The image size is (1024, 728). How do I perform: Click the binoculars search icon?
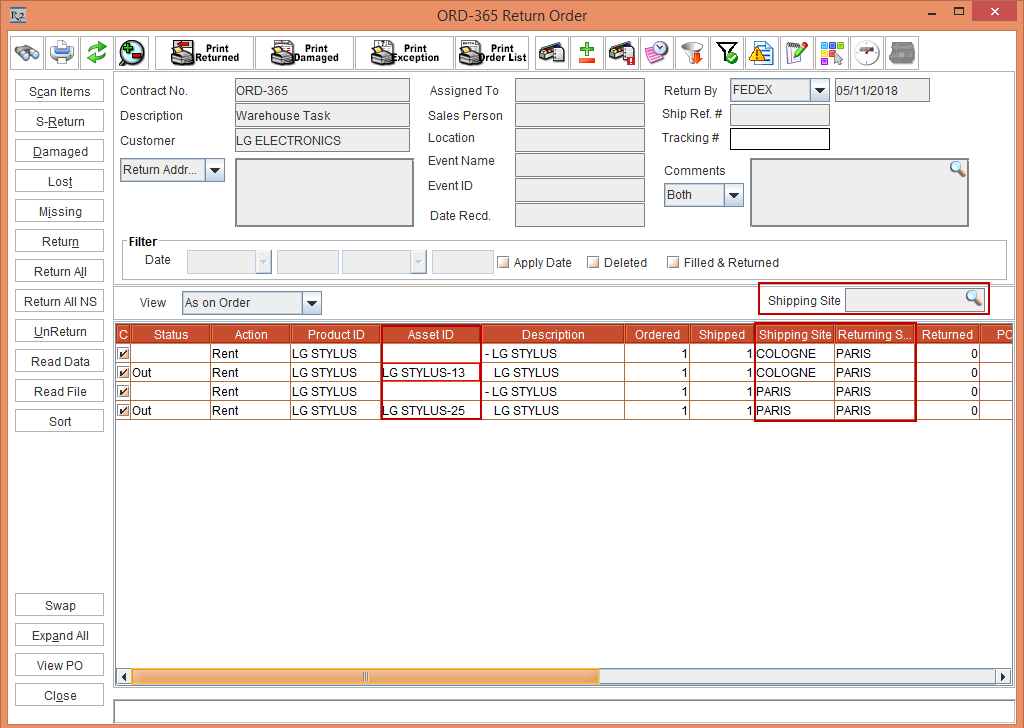click(28, 52)
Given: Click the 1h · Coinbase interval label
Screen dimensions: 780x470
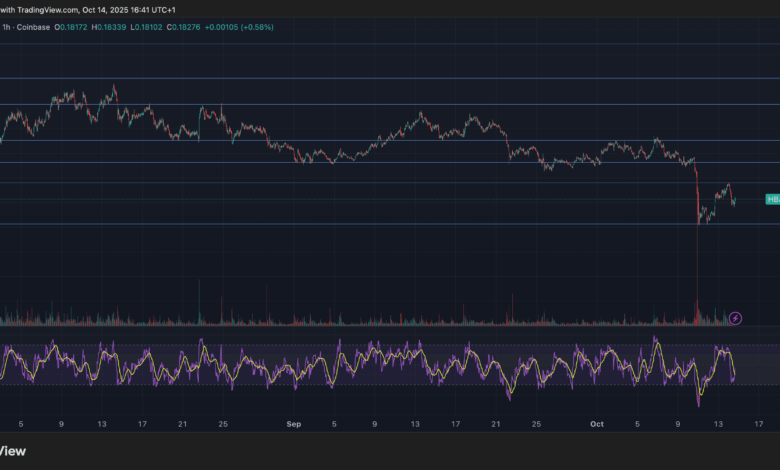Looking at the screenshot, I should pyautogui.click(x=24, y=26).
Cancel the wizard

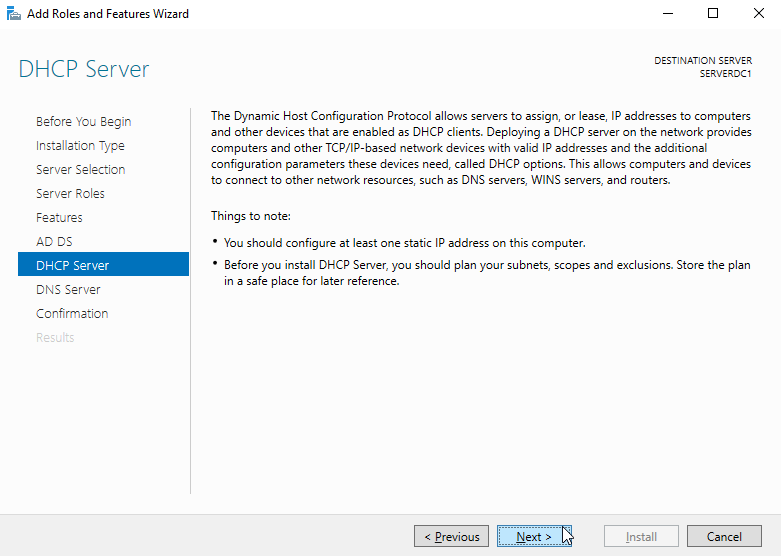[x=724, y=536]
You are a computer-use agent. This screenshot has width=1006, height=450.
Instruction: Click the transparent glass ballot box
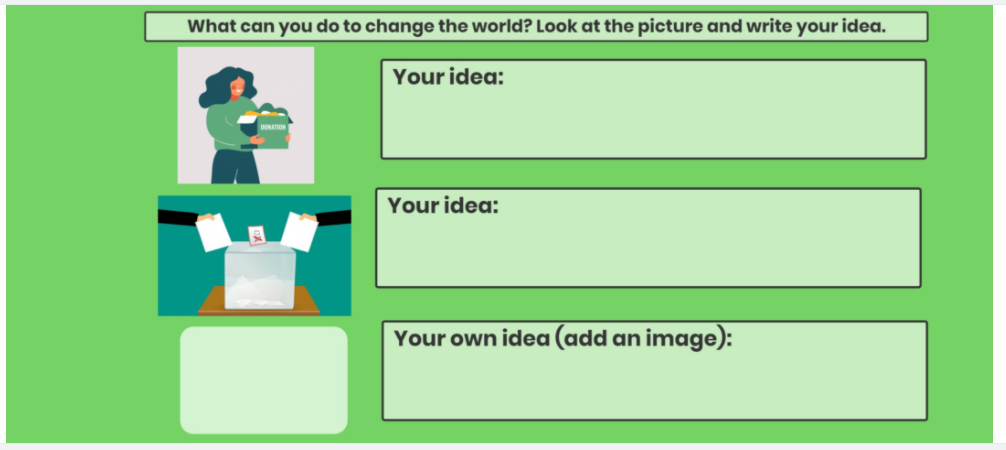[259, 275]
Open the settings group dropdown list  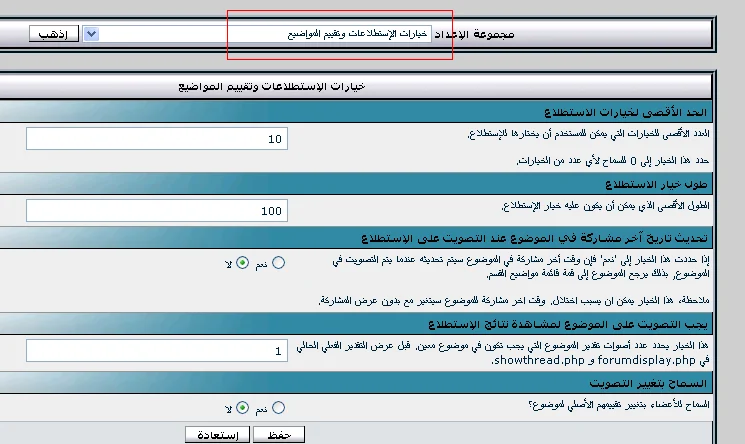click(92, 33)
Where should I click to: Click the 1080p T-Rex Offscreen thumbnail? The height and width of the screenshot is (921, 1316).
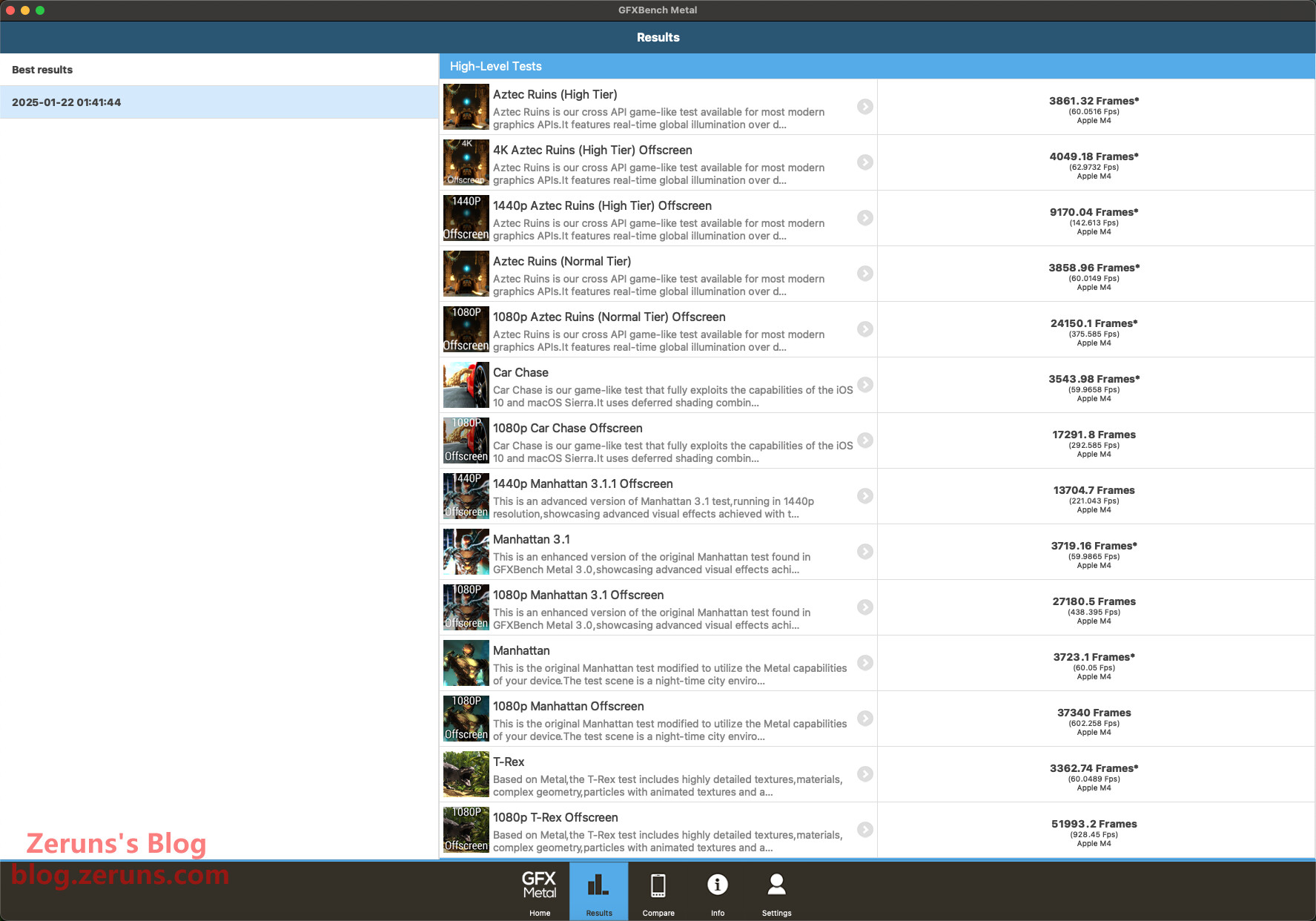coord(466,830)
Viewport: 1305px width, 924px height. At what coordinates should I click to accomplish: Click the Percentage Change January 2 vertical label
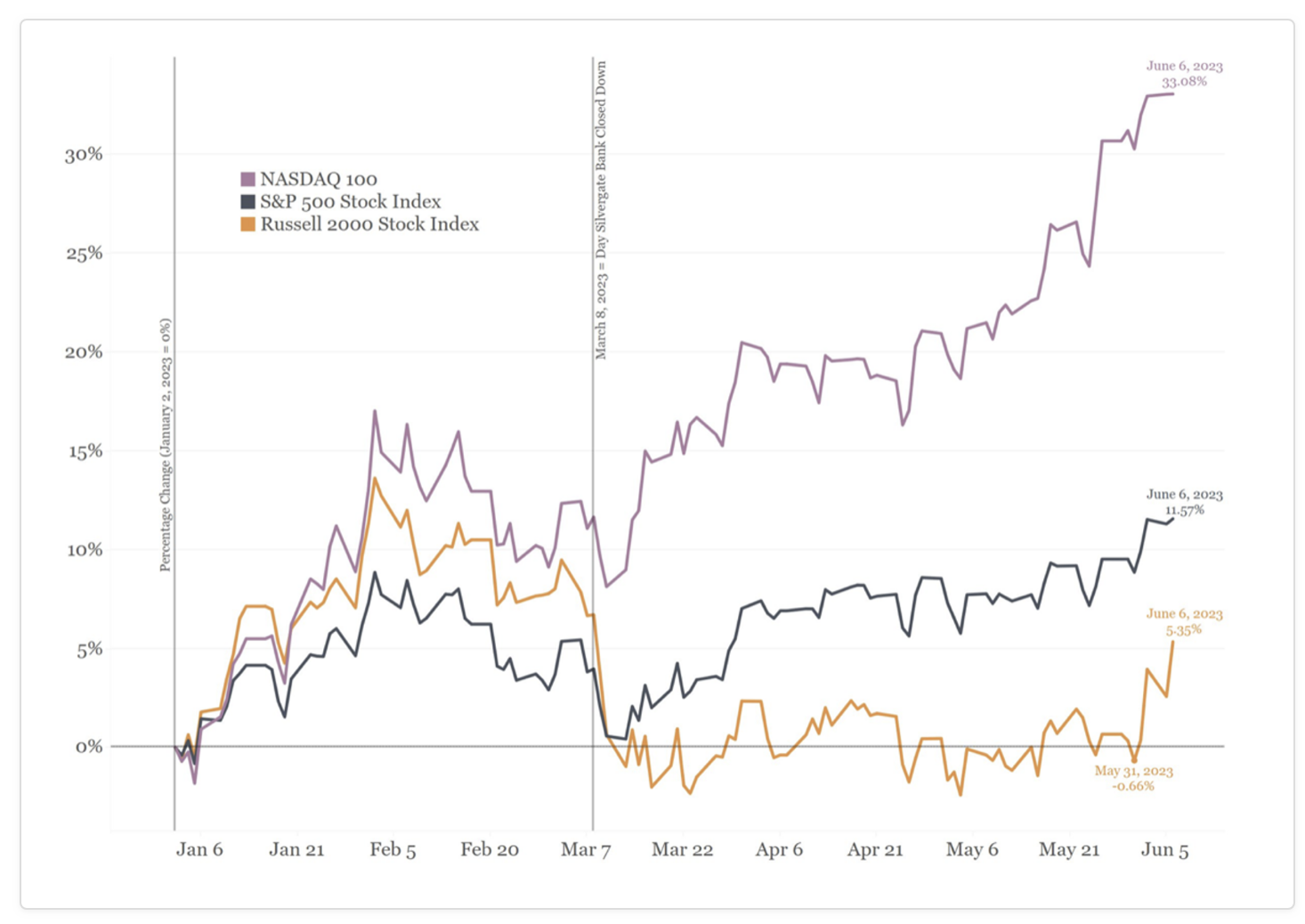click(166, 444)
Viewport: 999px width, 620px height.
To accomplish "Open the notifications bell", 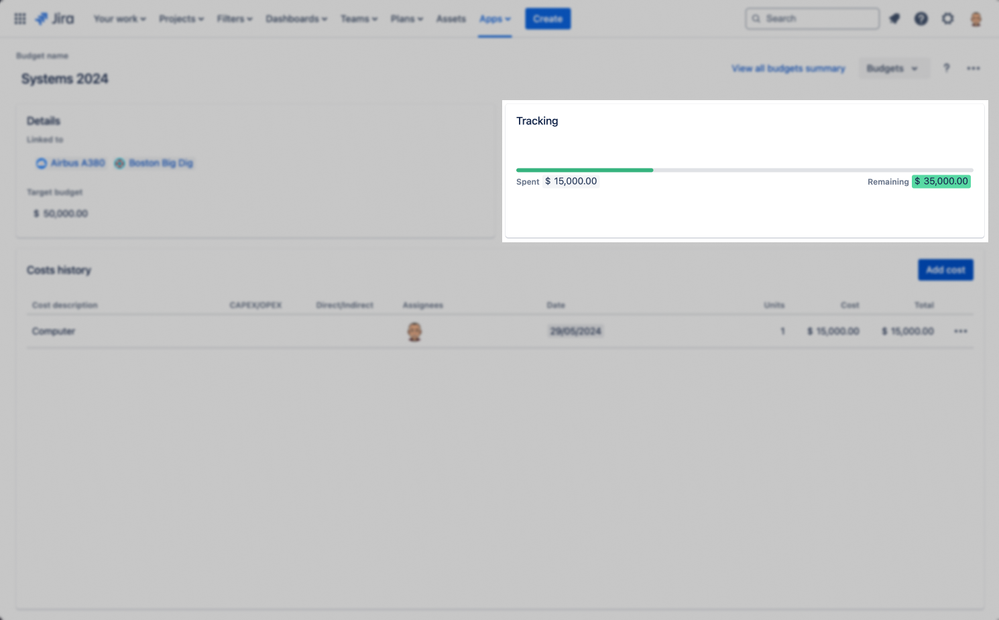I will 894,18.
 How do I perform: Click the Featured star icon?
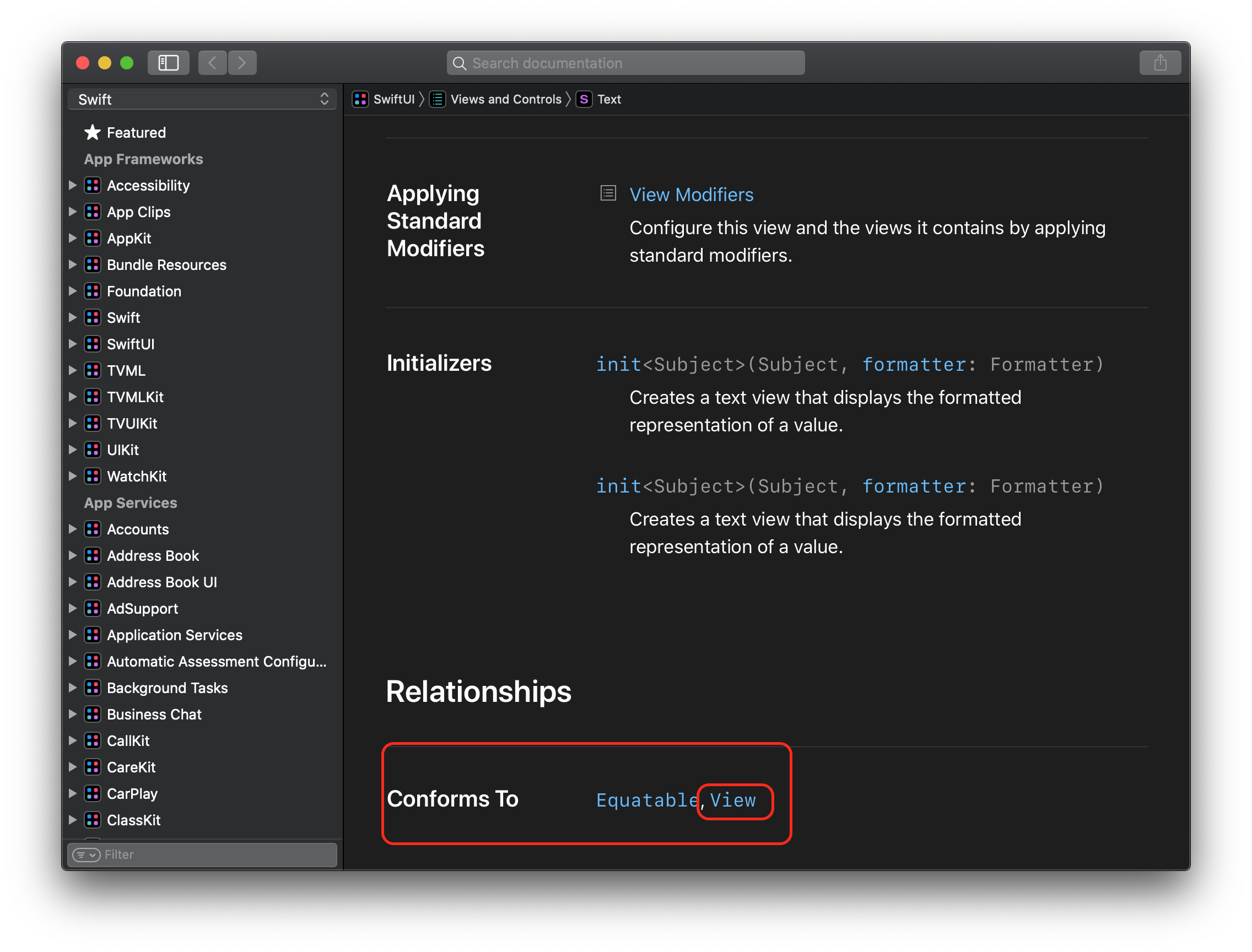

▸ **Problem details**
Pull out each line of the records above that contains the string "icon", treating uppercase and lowercase as distinct, and copy those lines verbatim.

▸ **Exercise result**
The image size is (1024, 728). How do I perform: Click the binoculars search icon?
 How do I perform: Click the Featured star icon?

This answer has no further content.